ようやく完成したその場しのぎの盾の裏で、俺は血を吐いた。喉にイガイガした違和感が残った。
「ユイさん。一体何を犠牲にすれば、僕は自由になれるんですか?」
盾への追撃は来ない。
不思議に思っていると、「すいません、少し非礼でしたね」。
「……ユイさんの他にも、某国を裏切ろうとした人はいたんです。【NO.2】、【NO.7】」
それは、俺が全く注意を払っていない、欠員たちの番号だった。
「特に【NO.7】マウさんは、強力無比な移動の能力を活かして遠くへ逃げようとしましたが、結局、あの日、大切なモノを人質にとらえて死んじゃったんです」
俺は頭の隅に、何か引っかかるのを感じた。
「お前、それって……」
「彼とアナタの何が違うのか、教えて欲しいんですよ!」
俺が口に出しかけた質問には答えず、奴が『何か』をした。
直後、世界がおかしくなった。
一気に目の前が真っ赤に染まり、体中から汗が噴き出た。
『しまった、【NO.12】の能力──!』
突き抜けるような『おかしさ』はほんの一瞬で、俺は気が付くと暗い場所にいた。
目の前に一つのスクリーンがあり、そこにはさっきまでの俺の視界が映し出されている。そこに映る世界は紅くなかった。ただ、自分の生成した粗末な盾が見えるだけである。

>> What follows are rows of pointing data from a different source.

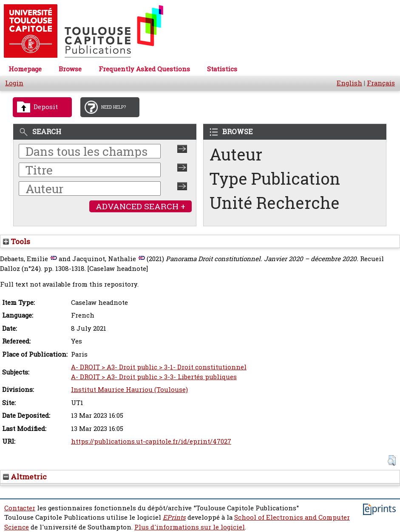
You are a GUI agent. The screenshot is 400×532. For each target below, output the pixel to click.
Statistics (222, 69)
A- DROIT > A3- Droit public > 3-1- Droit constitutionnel (159, 367)
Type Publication (275, 178)
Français (381, 83)
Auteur (236, 154)
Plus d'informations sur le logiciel (190, 527)
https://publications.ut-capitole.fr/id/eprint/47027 (151, 441)
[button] (391, 460)
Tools (17, 241)
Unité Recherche (275, 203)
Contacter (20, 508)
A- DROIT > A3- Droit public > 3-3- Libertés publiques (154, 377)
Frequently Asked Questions (144, 69)
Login (14, 83)
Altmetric (25, 476)
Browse (70, 69)
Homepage (25, 69)
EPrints (174, 517)
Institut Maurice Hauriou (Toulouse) (129, 389)
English (349, 83)
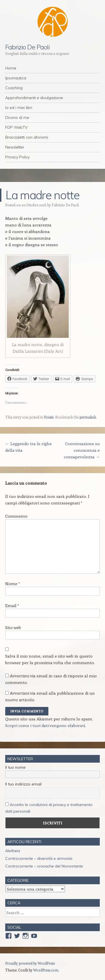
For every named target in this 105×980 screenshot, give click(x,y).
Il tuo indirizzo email (23, 784)
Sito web (13, 627)
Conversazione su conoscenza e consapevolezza (82, 450)
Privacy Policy (18, 157)
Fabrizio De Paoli (27, 47)
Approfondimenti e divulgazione (34, 97)
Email (12, 605)
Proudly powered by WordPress (30, 963)
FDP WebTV (16, 127)
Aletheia (13, 851)
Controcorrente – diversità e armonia (39, 858)
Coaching (14, 88)
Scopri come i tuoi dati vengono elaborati (45, 725)
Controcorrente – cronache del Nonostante (44, 866)
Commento (16, 516)
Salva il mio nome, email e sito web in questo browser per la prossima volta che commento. (50, 659)
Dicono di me (17, 117)
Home (11, 68)
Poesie (49, 417)
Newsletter (15, 147)
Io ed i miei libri (19, 107)
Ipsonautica (16, 78)
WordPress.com (46, 970)
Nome (13, 583)
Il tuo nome (15, 767)
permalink (88, 417)
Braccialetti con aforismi (27, 137)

それを見てようやく、さっきの感覚が『痛み』であると知った。
【NO.12】の能力は、五感操作だ。
その能力の異常さを、俺は身をもって体感し、痛いほどに思い出した。
「さぁな、でも実際、その『ユイ』って奴は何かしらの代償を払ったんだろう」
俺の声が勝手にしゃべった。
すると、奴が返した。
「……それが何なのか、知りたいんですよ!」
何を思ったのか、———が鉄の盾を解除した。
【NO.1】の鉄拳とチャクラムが同時に飛んでくる。と思った瞬間には、視界はボアのすぐ後ろにまで移動していた。彼の首元に黒い刀が当てられた。

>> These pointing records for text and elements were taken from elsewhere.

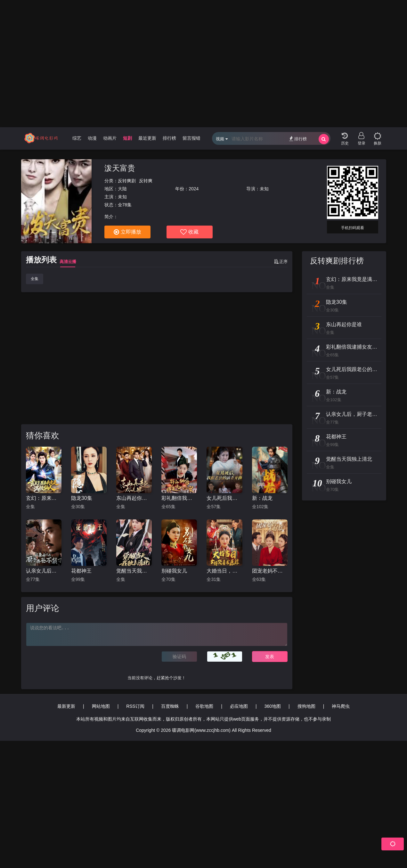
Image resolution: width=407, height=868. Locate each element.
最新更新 (66, 706)
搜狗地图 (306, 706)
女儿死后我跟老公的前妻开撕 (224, 498)
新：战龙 (262, 498)
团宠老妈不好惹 (270, 571)
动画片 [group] (110, 138)
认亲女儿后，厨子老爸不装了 (44, 571)
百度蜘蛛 (170, 706)
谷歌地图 (204, 706)
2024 (194, 189)
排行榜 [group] (169, 138)
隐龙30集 (81, 498)
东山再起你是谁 (134, 498)
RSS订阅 (135, 706)
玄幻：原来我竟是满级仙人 (44, 498)
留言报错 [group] (191, 138)
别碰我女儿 (174, 571)
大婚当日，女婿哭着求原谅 (224, 571)
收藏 (190, 232)
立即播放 (127, 232)
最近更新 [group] (147, 138)
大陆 (122, 189)
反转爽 (146, 181)
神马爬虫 (341, 706)
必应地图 (239, 706)
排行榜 (298, 138)
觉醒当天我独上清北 (134, 571)
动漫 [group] (92, 138)
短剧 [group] (127, 138)
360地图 (273, 706)
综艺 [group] (77, 138)
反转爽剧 (127, 181)
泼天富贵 (120, 168)
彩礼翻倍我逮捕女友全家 (179, 498)
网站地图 (101, 706)
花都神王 (81, 571)
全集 (34, 279)
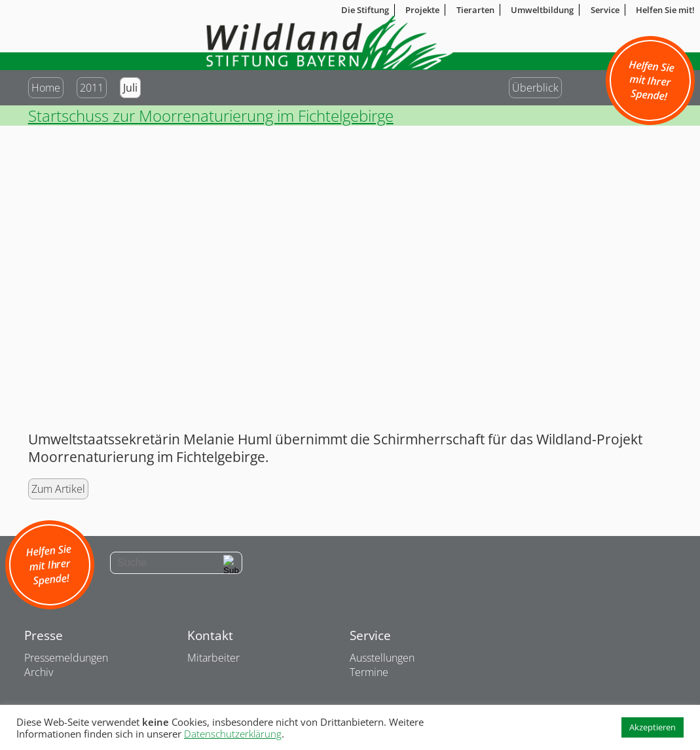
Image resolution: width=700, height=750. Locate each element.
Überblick (535, 88)
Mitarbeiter (213, 658)
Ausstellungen (382, 658)
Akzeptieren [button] (652, 727)
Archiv (39, 672)
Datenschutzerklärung (232, 734)
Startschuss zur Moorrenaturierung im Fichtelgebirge (211, 115)
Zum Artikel (58, 489)
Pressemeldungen (66, 658)
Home (46, 88)
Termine (369, 672)
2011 (92, 88)
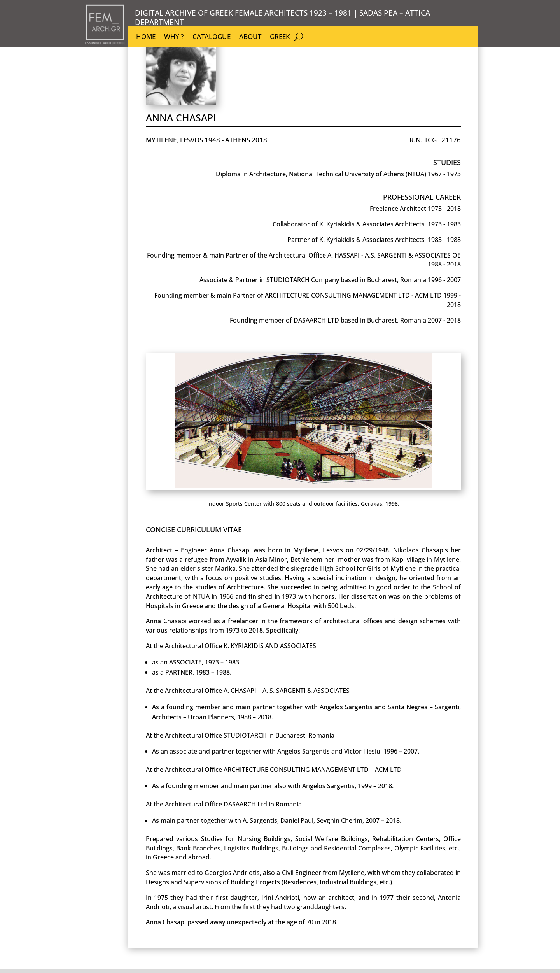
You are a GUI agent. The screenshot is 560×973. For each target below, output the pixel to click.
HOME (146, 37)
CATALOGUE (212, 37)
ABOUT (250, 37)
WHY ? (174, 37)
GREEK (280, 37)
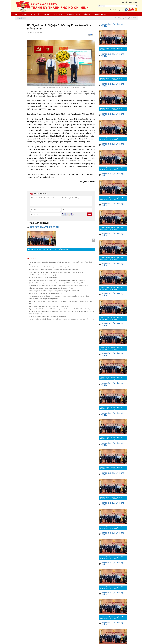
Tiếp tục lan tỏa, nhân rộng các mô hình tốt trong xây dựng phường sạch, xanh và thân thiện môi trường (59, 309)
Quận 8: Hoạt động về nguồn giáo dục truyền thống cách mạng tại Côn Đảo (51, 267)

「馬鹿な……。痛みに耐えながら、一体どこにそんな力が」
「……もう少し、頑張ってくれよ」
失望の籠った言葉だった。
【NO.12】はチャクラムを手に持ち———を斬り付けたが、そのころにはもう奴の背後に回っていた。
俺は戦慄した。
—--は少なくとも、俺が見てきた誰よりも痛みに耐性があり、なおかつ非常に強かった。
『リョウ、代わるね』
(……ああ)
俺が俺の視点に戻った。
俺には、これまで———に対してずっと抱いてきた疑問があった。
俺が転生した直後。
なぜ彼は、俺の能力を俺に教えられたのだろうか。
それに、モルブスに行った時も。
あいつは、俺の能力でさらに強い鉄を生成できることを知っていた。
今思えば、妙な話だ。
そしてその『妙』と彼自身の強さが重なり合い、今、一つの事実を導き出した。
俺はいつもの刀を、強く握った。
刀が段々と黒く変色し、刀身に何かの模様が現れた。牛だろう。錆のついたユイの刀とは違い、一目で分かる綺麗な黒色だった。
……やっぱり。
「なんですか、それ……」
「あいつの刀だ」
———の嘆息が聞こえた。
『君ってば、ホント……』
(俺のセリフだよ)
俺は【NO.12】に武器を振るった。
当然———のようにはいかず、簡単に避けられてしまう。引き下がらずしつこく追従した。彼は俺のことを警戒している様子で、防戦一方だった。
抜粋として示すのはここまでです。